## Excerpt to read
A parfleche is a Native American rawhide container that is embellished by painting, incising, or both.

Envelope-shaped parfleches have historically been used to contain items such as household tools or foods, such as dried meat or pemmican. They were commonly made in pairs and hung from saddles. Their designs may have once served as maps. In contemporary usage, they may carry social, spiritual, and symbolic meaning, or be part of dance or parade regalia.

The bags are usually decorated with a distinctive style of graphic artwork, often symbolizing landscape features such as rivers and mountains. Historically women were the main creators of parfleches, first painting stretched-out raw hides, then shaping them into their final form. In the 21st century, both women and men make them.

The increased mobility among the post-contact Plains Indians horse culture required that essential goods such as preserved foods (including pemmican), clothing, medicines, and ceremonial items be transported efficiently in lightweight and weatherproof packaging. While the most common form of the parfleche was the folded envelope or flat wallet, they were also constructed as laced flat cases, cylinders, and trunks.

## Data supplied
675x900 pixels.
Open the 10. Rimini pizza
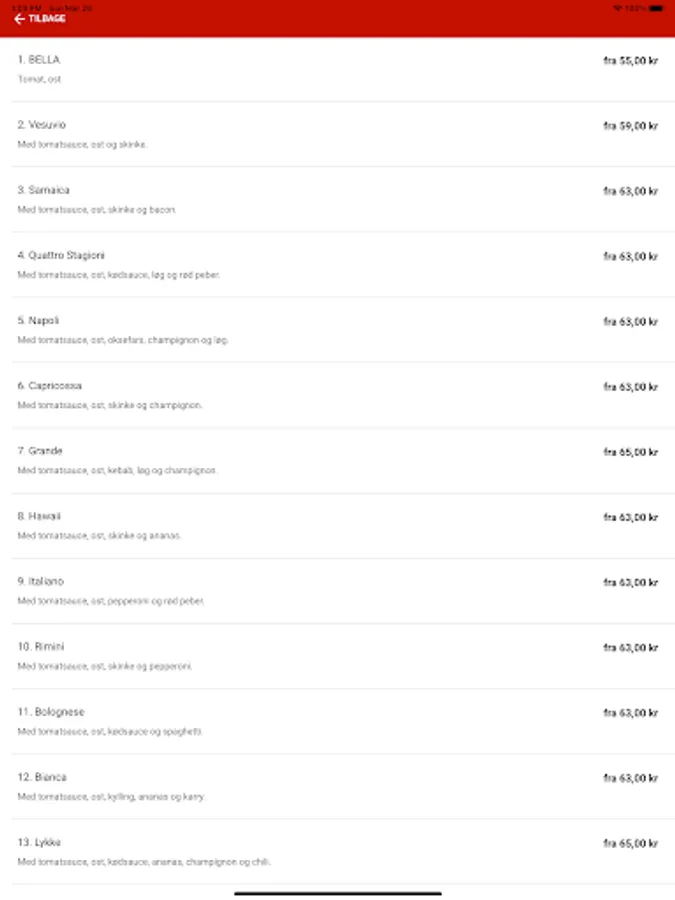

---

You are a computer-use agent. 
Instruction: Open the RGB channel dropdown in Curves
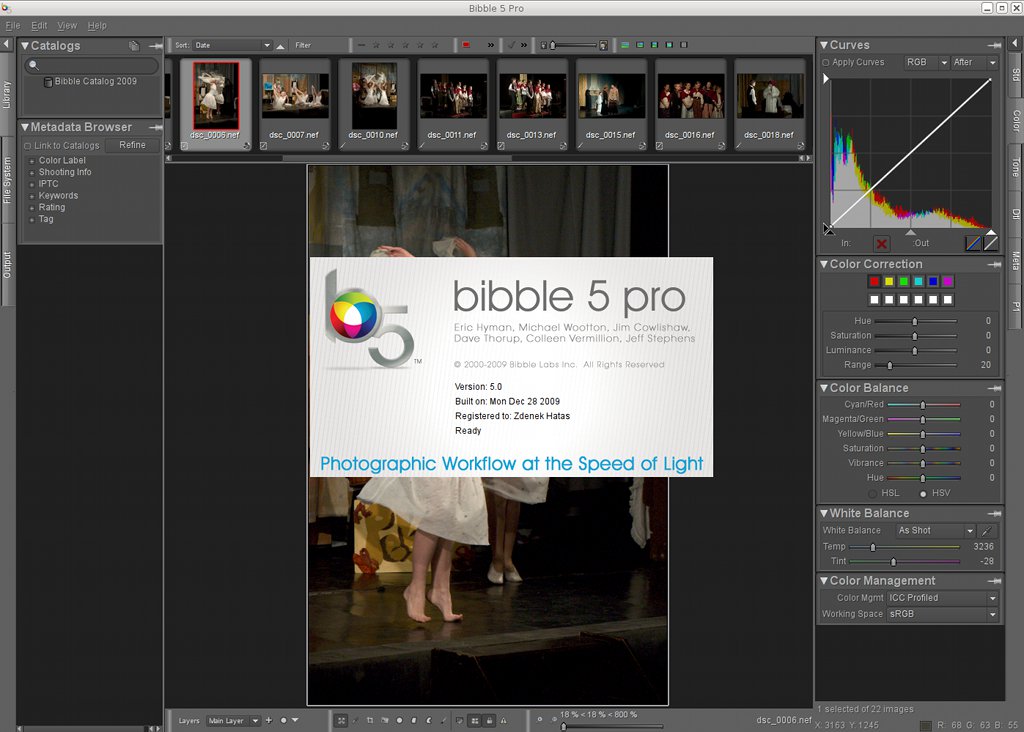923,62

==

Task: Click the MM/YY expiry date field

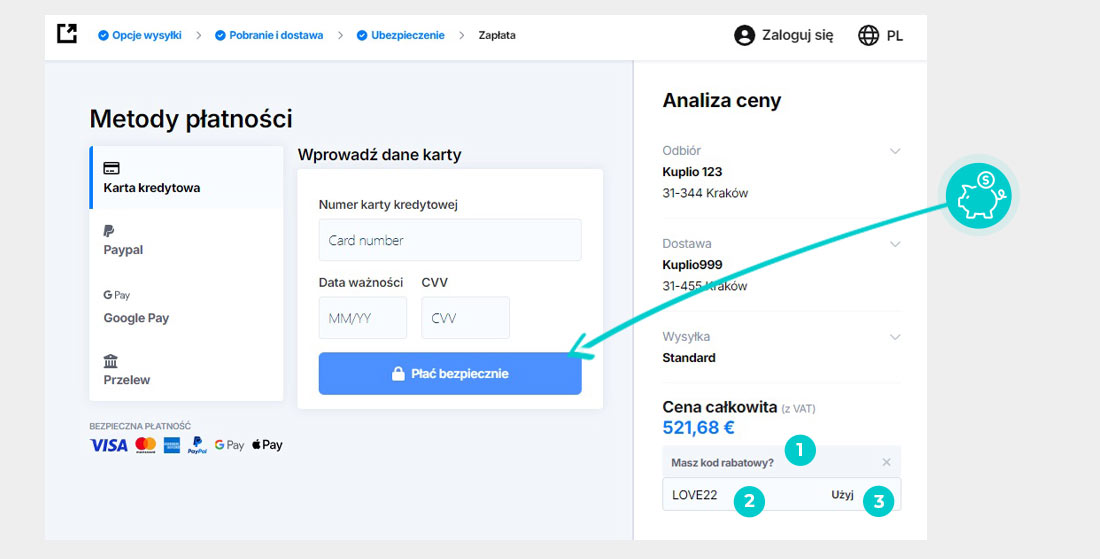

## Aim of the exercise
Rename "pemmican" as "jerky" in everything from "A parfleche is" down to "or parade regalia." in the parfleche passage, and write out that stretch with the change.

## Task solution
A parfleche is a Native American rawhide container that is embellished by painting, incising, or both.

Envelope-shaped parfleches have historically been used to contain items such as household tools or foods, such as dried meat or jerky. They were commonly made in pairs and hung from saddles. Their designs may have once served as maps. In contemporary usage, they may carry social, spiritual, and symbolic meaning, or be part of dance or parade regalia.